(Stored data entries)

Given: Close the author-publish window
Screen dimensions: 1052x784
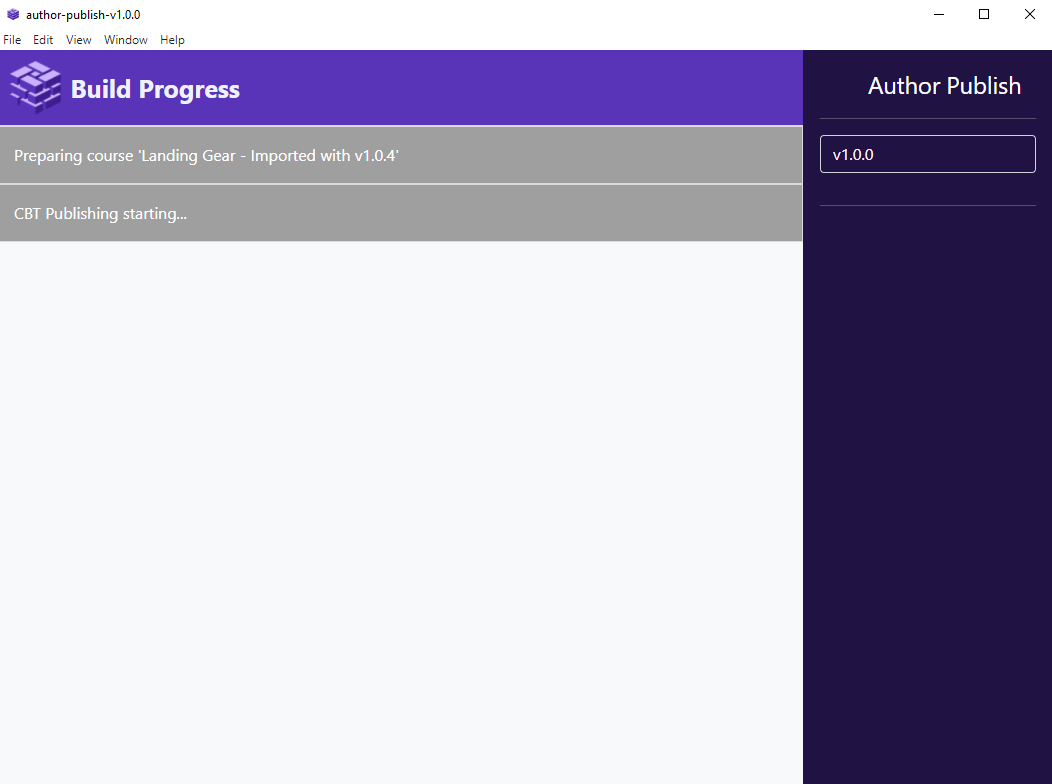Looking at the screenshot, I should tap(1029, 14).
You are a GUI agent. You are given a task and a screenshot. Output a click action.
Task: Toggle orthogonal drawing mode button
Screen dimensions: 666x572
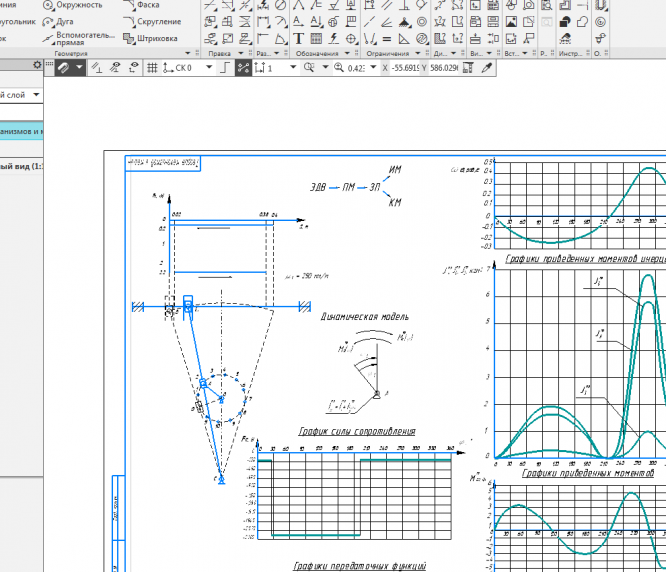pos(225,68)
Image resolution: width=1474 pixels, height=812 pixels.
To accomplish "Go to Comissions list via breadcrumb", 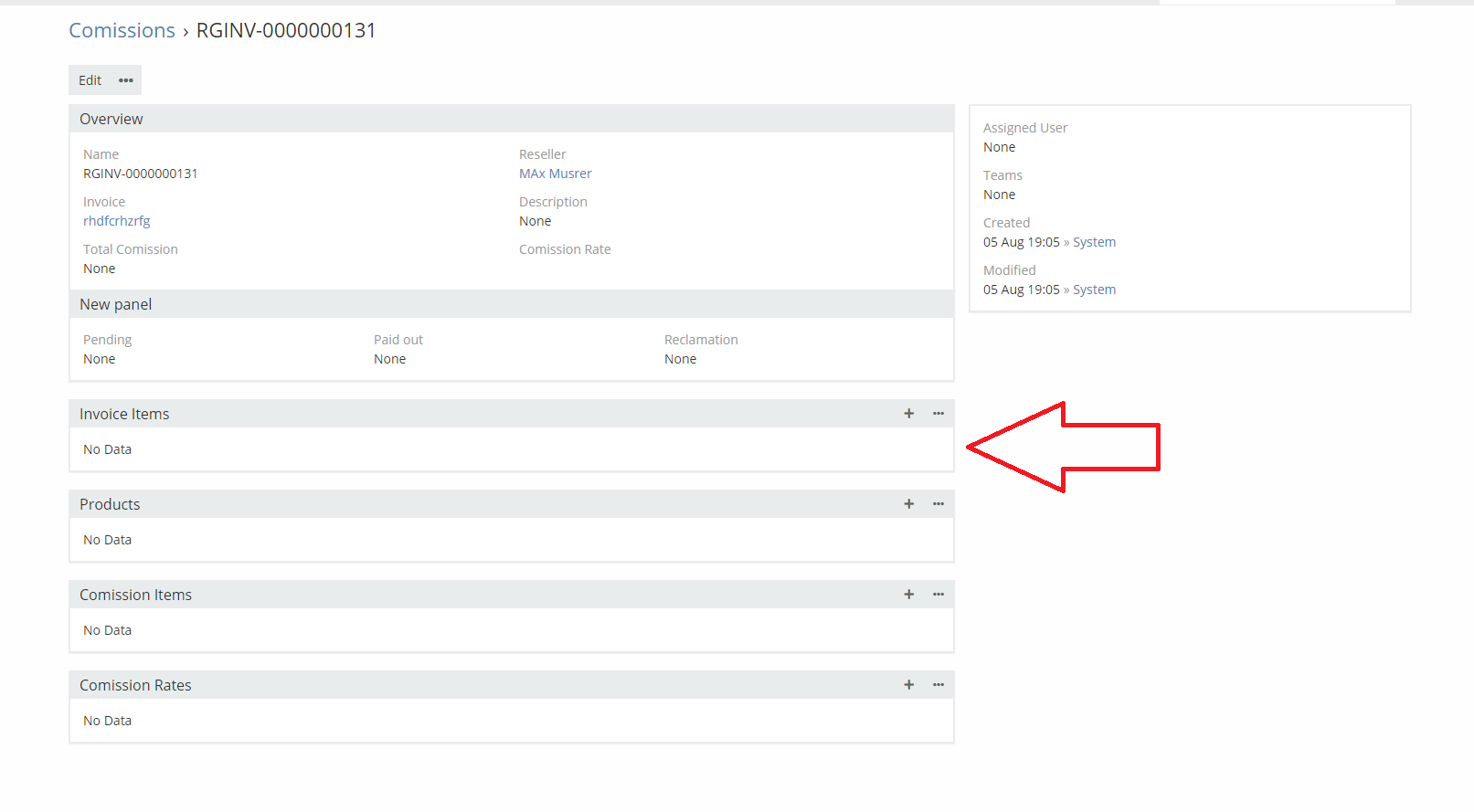I will tap(122, 31).
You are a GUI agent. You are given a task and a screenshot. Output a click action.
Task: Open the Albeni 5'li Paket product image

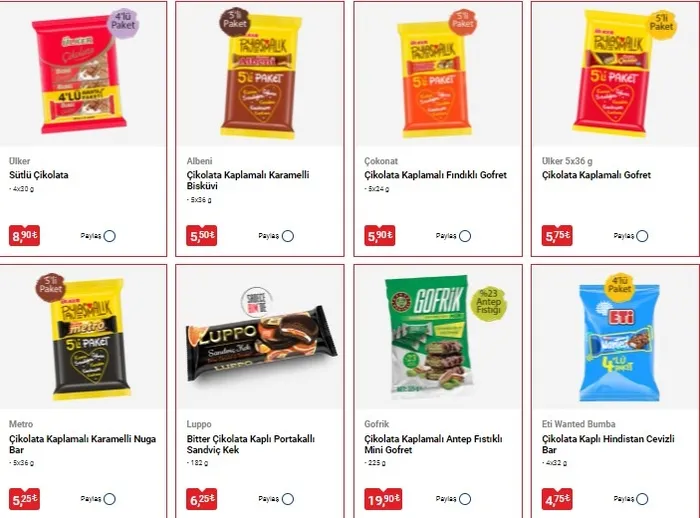(x=261, y=76)
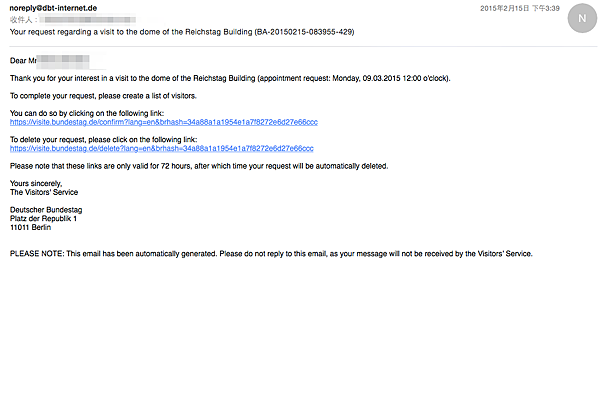Screen dimensions: 600x401
Task: Click the 'To delete your request' instruction line
Action: coord(104,140)
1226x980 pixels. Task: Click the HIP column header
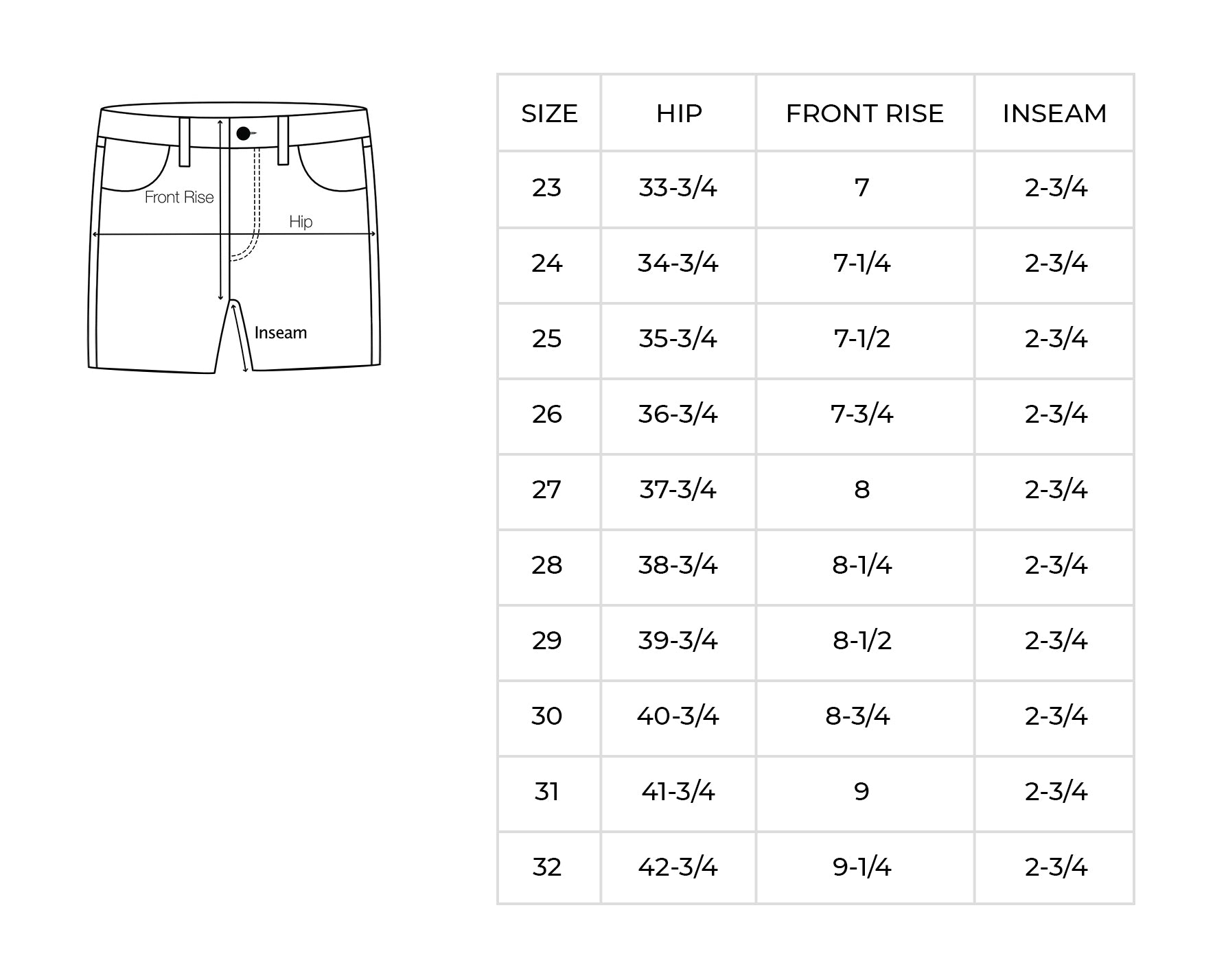point(679,113)
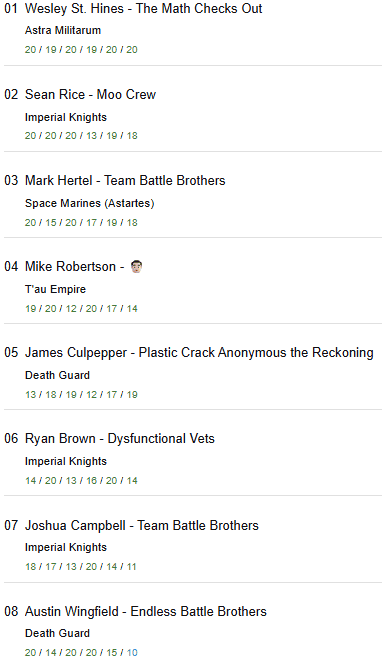Open Joshua Campbell - Team Battle Brothers

pos(142,525)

◆ Required action
Starting with the line that contains "Task: Open the" and ending with the last line of the data above, transcribe exactly those lines and no others, without pictures.

◆ Your response
Task: Open the Albeni 5'li Paket product image

(x=261, y=76)
Screen dimensions: 600x401
Task: Click the 'To delete your request' instruction line
Action: coord(104,140)
1226x980 pixels. Task: Click the HIP column header
point(679,113)
Open Joshua Campbell - Team Battle Brothers

pos(142,525)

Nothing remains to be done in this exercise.